Fortunately, I am blessed with a bad memory. Otherwise, I’d be cringing constantly at the recollection of bad gifts I’ve no doubt given people over the years.
The question, then, is this: Is it better to give a bad gift than no gift at all?
At holidays, weddings, birthdays, and all the other occasions at which we’re supposed to express our affection through a trinket, I break out into a cold sweat with what-to-get anxiety. I’ll stand in an aisle, inspecting one wine gadget after another or comparing endlessly this pair of copper oil-derrick earrings to that one. I’ll schlep from store to store, hoping lightning strikes. I’ll think hard about the person for whom I’m buying, their personality, their interests, their deeper human core, and wonder what would be the perfect gift. Somehow, I usually end up with a golf ball with something lewd written on it.
What happens, I think, is that I choke. I find the right thing and decide it’s not really the right thing, so I end up giving something totally wrong instead, yet convincing myself it’s right.
Not long ago, friends came to dinner and noticed a glazed, handmade clay serving platter indented with the image of a fish. A pottery version of folk art, it is gray-green in hue, broadly rectangular in shape, and primitive in design, with uneven sides, and a short, irregular wall along its perimeter, like a pie crust with misshapen pinchings.

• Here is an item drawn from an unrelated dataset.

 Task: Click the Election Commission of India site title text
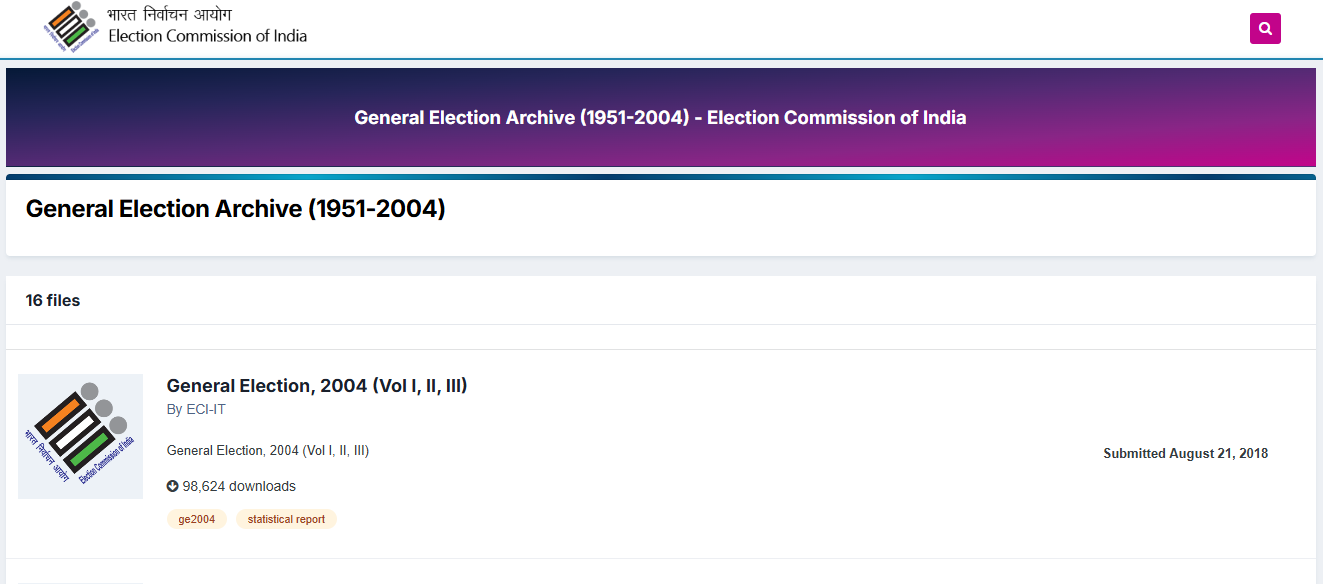[x=207, y=34]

“That’s great,” he said. “I really like that.”
“You do?” I asked.
I showed it to his wife.
“I do, too,” she said. “I think it’s interesting.”
I paused for a moment.
“I’m sorry to hear that,” I said. “Because this was your wedding present.”

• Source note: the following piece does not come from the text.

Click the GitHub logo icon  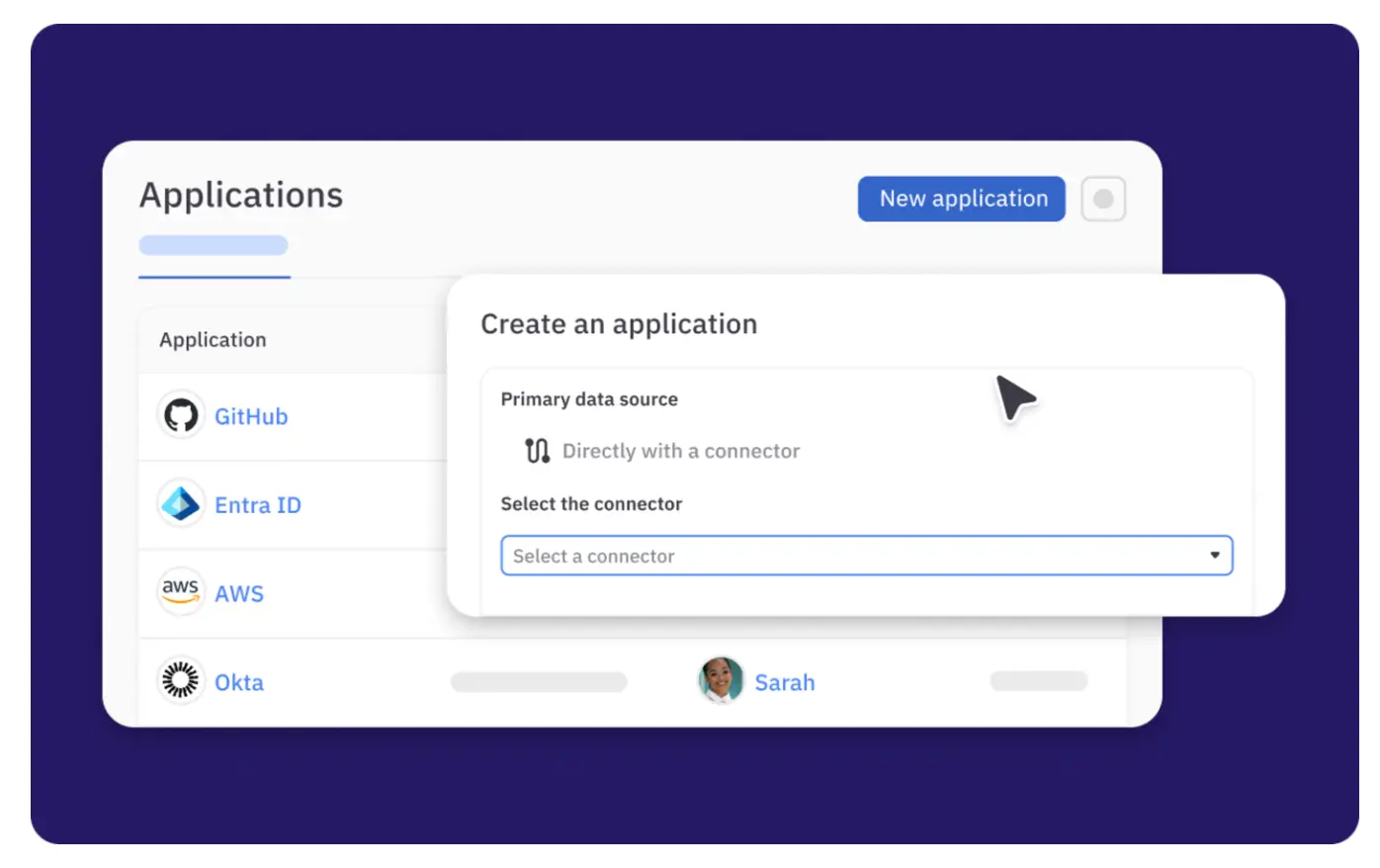pyautogui.click(x=180, y=415)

They looked at me uncomprehendingly.
“We came across it in a little shop in the Outer Banks and thought immediately of you,” I explained. “We bought it as your wedding gift. But after we got home, we thought it was a little idiosyncratic. What if you don’t like it? We didn’t want you to have to do one of those deals where you put it somewhere just so as not to hurt our feelings. So we talked ourselves out of giving it to you and got you a couple of forks instead.”
“From Pottery Barn,” the husband chimed in.
I wanted to note that it really wasn’t a couple of forks. It was four. And not just four of your standard-issue forks either, but beautiful curly-handled jobs. Hardly forks at all, really. Flatware art. Flatware art that we knew set their newlywed hearts aflame, for they registered for it. Yet this exquisite tableware was more even than that. It was a symbol of our “sharing table,” as they used to say, of sharing not only meals but lives together. I wanted to add, too, that we really began to question the platter after the then-groom complained one evening that almost no one was getting them anything from their registry, which, by definition, was stuff they actually wanted.
I didn’t utter a word, however, because the point wasn’t forks or platters. It wasn’t Pottery Barn, either (although a little). It was taking a chance. We could have, but didn’t. We choked.
At least we didn’t give ’em a toothbrush.